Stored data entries
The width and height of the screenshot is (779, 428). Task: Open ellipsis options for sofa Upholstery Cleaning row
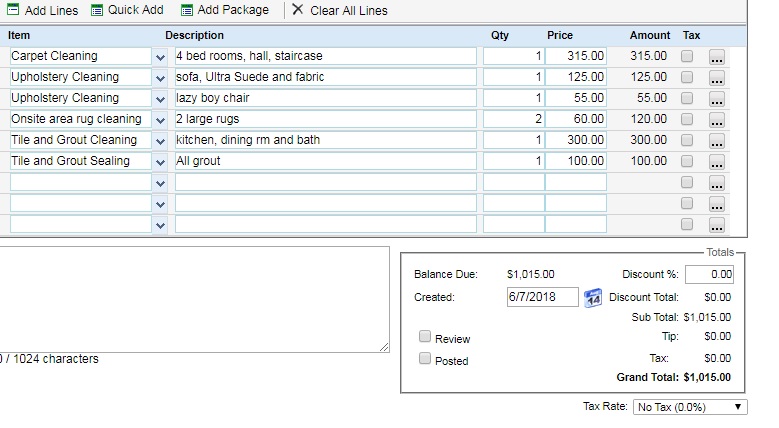click(716, 78)
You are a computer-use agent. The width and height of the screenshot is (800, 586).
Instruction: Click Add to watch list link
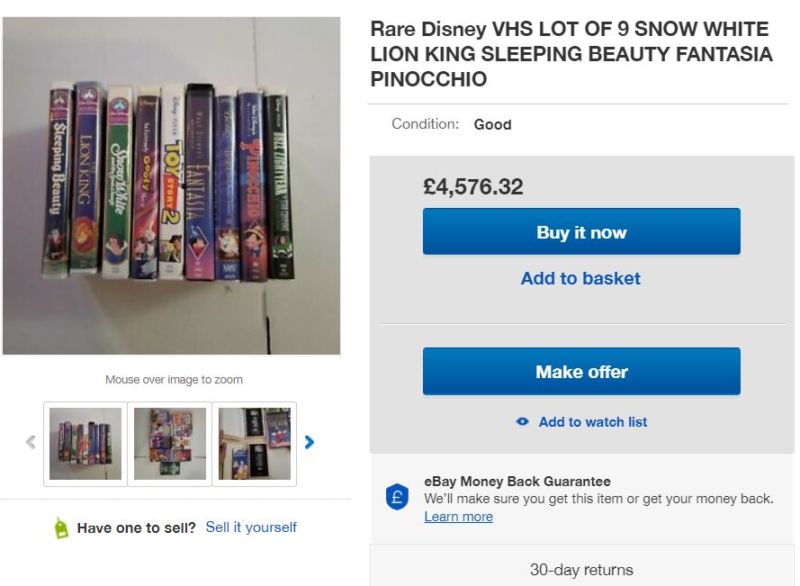[x=593, y=422]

■ What the task requires ■
Give the entries above again in full and exactly, but not the pictures.

■ Answer space ■
The width and height of the screenshot is (779, 428). Task: Open ellipsis options for sofa Upholstery Cleaning row
click(716, 78)
You are a computer-use agent. The width and height of the screenshot is (800, 586).
Instruction: Click Add to watch list link
[x=593, y=422]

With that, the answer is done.